Kibirli insanı ne Allah sever ne de kulu sever.Gel gör ki günümüzde bazı insanların eline para geçti mi hazmedemez.Ben neymişim der kibirlenir, gözü kimseyi görmez.Başını yukarıya kaldırır ve kibirlenir.İnsanlar arasında hiç kimse kibirli insanı sevmediği de açık seçik meydandadır.
Herkezin yakınen bildiği şey ama yazmam da yarar var.Padişahlarımızdan biri Cuma namazına giderken arkasında şöyle söylermiş.”Gururlanma padişahım senden büyük Allah’ımız var .” derlermiş.Padişah kibirin ne kadar kötü bir şey olduğundan dolayı istemiş.Çok doğru yerinde ve isabetli bir karardır.
Bütün varlıklar arasında en şerefli olarak yaratılan insanoğlu, Allah’ın yasak ettiği bazı sıfatları kendinde taşıyarak, bu şerefini ayaklar altına almakta ve mahlükatın en basidi durumuna düşmektedir.Zira insan, Allah’ın emir ve yasaklarına uyabildiği, iyi bir Müslüman olabildiği nisbette şereflidir, kıymetlidir.İşte, Allah’ın ve Resulü’nün yoluna giren, Kur’anın hakikat sabahında uyanan şerefli ve kıymetli bir müslümanda, katıyyen bulunmaması gereken sıfatlardan biri de kibirdir.Kibir, insanı hem dünyada ve hem de ahirette perişan eden korkunç bir sıfattır.
Kur’anı Kerimde, Cenab-ı Zülcelal şöyle buyurmaktadır:<<Kibirlenip ,insanlardan yüzünü çevirme.Yeryüzünde çalımla yürüme.Çünkü Allah, kibir taslayanların, kendini beğenip öğünenlerin hiçbirini sevmez.>>Görülüyor ki kibir, şiddetle yasaklanmakta, Allah’ın kibirli kimseleri sevmediği ve onların ahiretteki yerinin iyi olmadığı açıkça beyan edilmektedir.Hal böyleyken bir Müslüman kibir sıfatını hala kendisinde taşıyabilecek midir? Evet kibir, insanın değerini düşüren , ibadetlerini hükümsüz bırakan ve ilahi mükafatlardan mahrum eden kötü bir huydur.Bunun için Peygamberimiz (s.a.v.) hadis-i şeriflerinde: <<Kalbinde zerre miktarı kibir bulunan kimse Cennete giremez.>> buyurdular.

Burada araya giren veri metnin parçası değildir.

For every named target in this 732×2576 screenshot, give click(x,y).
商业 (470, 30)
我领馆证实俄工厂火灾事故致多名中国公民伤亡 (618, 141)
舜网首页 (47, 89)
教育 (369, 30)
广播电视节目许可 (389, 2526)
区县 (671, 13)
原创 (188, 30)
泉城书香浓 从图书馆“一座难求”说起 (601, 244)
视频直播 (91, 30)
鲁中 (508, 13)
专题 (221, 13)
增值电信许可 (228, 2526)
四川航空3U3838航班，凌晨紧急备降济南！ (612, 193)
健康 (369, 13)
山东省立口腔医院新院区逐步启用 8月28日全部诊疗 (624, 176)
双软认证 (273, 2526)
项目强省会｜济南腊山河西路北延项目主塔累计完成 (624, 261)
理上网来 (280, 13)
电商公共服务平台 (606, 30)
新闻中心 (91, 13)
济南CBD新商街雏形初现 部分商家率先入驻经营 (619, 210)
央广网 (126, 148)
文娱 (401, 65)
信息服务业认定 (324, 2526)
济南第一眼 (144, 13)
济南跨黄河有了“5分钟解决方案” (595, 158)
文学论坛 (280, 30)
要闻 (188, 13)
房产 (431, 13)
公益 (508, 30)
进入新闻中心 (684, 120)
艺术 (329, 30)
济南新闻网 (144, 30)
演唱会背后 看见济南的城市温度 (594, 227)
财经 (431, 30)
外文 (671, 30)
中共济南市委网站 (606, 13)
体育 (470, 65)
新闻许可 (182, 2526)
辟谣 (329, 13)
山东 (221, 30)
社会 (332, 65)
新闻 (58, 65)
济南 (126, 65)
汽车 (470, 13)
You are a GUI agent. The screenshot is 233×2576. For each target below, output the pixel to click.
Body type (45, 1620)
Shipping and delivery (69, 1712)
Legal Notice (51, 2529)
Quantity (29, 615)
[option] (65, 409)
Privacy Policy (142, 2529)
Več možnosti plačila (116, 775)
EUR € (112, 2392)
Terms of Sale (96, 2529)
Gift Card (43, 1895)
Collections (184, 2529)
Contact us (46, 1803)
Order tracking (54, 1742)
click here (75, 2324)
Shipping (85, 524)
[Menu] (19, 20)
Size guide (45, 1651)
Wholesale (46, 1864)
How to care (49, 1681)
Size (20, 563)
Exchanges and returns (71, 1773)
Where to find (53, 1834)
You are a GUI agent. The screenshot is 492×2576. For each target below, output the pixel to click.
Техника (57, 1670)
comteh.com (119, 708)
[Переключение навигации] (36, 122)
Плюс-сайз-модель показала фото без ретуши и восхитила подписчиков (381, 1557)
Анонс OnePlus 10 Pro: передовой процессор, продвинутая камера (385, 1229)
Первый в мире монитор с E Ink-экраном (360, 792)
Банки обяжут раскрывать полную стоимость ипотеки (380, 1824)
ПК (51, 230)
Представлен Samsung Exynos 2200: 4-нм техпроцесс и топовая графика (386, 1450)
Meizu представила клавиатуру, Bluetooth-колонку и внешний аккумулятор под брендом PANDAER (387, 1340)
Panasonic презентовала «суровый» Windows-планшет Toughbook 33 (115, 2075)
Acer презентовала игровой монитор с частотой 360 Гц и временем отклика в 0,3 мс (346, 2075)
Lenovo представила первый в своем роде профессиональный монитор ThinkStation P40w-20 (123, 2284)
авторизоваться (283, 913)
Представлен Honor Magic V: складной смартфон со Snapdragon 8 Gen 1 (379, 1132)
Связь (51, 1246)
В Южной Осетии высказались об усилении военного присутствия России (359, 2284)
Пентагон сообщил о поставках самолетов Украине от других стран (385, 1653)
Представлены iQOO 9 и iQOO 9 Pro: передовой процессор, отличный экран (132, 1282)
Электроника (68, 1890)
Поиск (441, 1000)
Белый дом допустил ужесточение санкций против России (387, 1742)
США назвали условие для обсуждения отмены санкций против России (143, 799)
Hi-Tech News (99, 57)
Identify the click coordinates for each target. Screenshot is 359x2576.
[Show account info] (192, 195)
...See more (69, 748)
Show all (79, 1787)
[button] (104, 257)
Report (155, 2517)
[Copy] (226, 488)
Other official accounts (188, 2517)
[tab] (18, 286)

Bir cemiyetin huzur ve sükun içinde hayatını devam ettirebilmesi için, o cemiyetin fertlerinin birbirlerine sevgi, saygı ve kardeşlik duygularıyla sımsıkı bağlanmaları gerekir.Fertlerinin birbirlerine karşı kibirli olduğu , herkesin kendini beğenip , başkalarını hakir gördüğü; sevgi bağları kopmuş , saygı düşünceleri silinmiş, din kardeşliği şuuru sönmüş bir cemiyetin yaşayabildiği tarih boyunca görülmemiştir.Eğer yaşamak istiyorsak, kalplerimize, kin , nefret, düşmanlık, kıskançlık, kibirlilik yerine şefkat, merhamet, muhabbet, ahlak, fazilet ve adalet, duygularını hiç çıkarmamak üzere yerleştirmemiz gerekir.Bu, Allah’ın ve Resulünün yolunda olduğunu iddia eden herkesin, aynı zamanda kaçınılmaz bir vazifesidir.
Resulüllah(s.a.v.)’in etrafına nasıl bir mütevazilik gösterdiğini görmek isteyenler, onun hayat sayfalarını karıştırsınlar.İslamın potasında erimiş gerçek mü’minlerin şefkat ve muhabbetini öğrenmek isteyenler İslam tarihine göz gezdirsinler.
Kibirlenmeyi, gururlanmayı bırakalım.Şeytani duygulara iltifat etmeyelim.Birbirimizi dostça, kardeşçe sevelim.Unutmayalım ki Allah, kibirlenenlere katıyyen acımaz.
-Yeryüzünde kabara, kabara yürüme.Çünkü sen yeri yırtamazsın, boyca da dağlara erişemezsin.(KUR’AN’I KERİM)
-Kıskanç kadar mazluma benzeyen zalim görmedim.
(ÖMER B.ABDÜLAZİZ)
Kendi kişiliğinin bilincine varmak herkesin önde gelen amacı olmalı.